Dans les débats que nous menons depuis deux ans et auxquels vous avez participé, les intervenants qui nous ont contacté et qui vous ont peut-être contacté de manière directe, ont-ils écrit des traités philosophiques sur la vie, la mort et la souffrance ? En réalité, ces gens savent que, finalement, c'est leur problème et que la qualité de leur réflexion, de leur demande et de leur préoccupation n'est pas liée à leur formation ni à leur situation sociale.

M. René Thissen (PSC). - Je pense effectivement qu'il n'est pas nécessaire d'avoir fait des études ou d'avoir écrit des traités pour avoir réfléchir à la mort.

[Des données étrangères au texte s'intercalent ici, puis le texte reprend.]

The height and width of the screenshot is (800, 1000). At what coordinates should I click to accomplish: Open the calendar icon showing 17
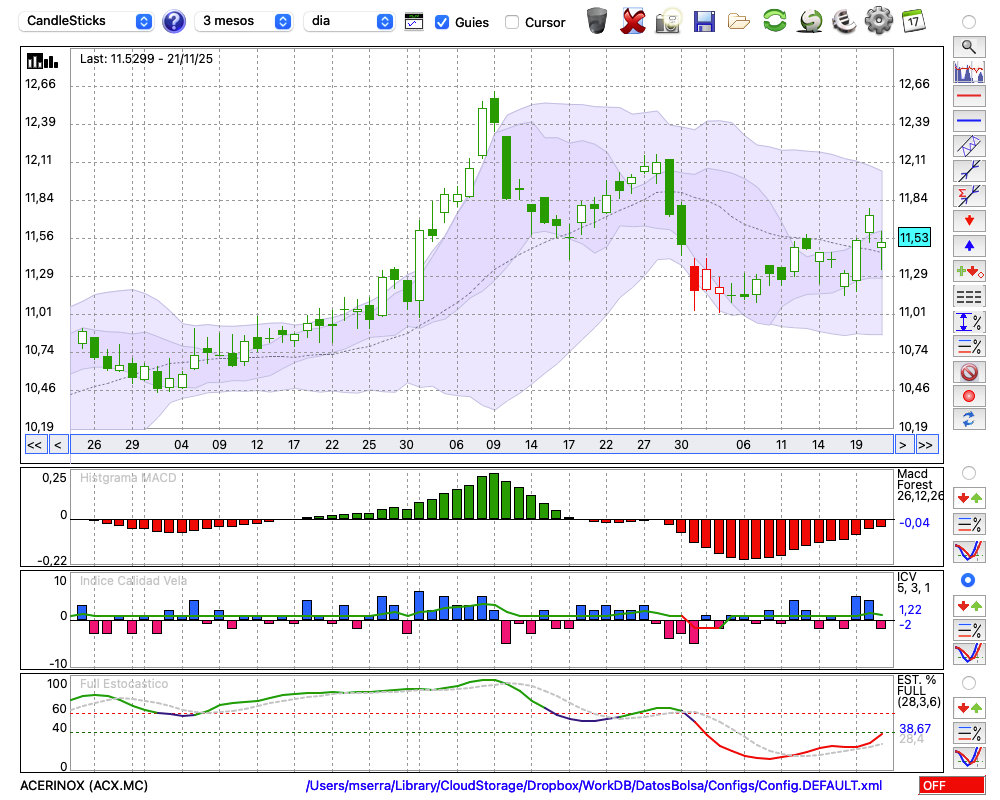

Il ne faut pas non plus verser dans la naïveté et dire que toutes les situations sont les mêmes ou que les conditions socioéconomiques n'ont pas d'influence déterminante sur la capacité de réflexion de certaines personnes. Certaines personnes sont plus faibles que d'autres.

Je sais qu'il n'est facile de parler de la qualité de la vie. Il faut toutefois admettre que certaines personnes sont plus vulnérables que d'autres et notre souci est de tout mettre en oeuvre pour les protéger en cas de difficulté.

Mme la présidente. - Nous poursuivrons nos travaux cet après-midi à 14 h 15.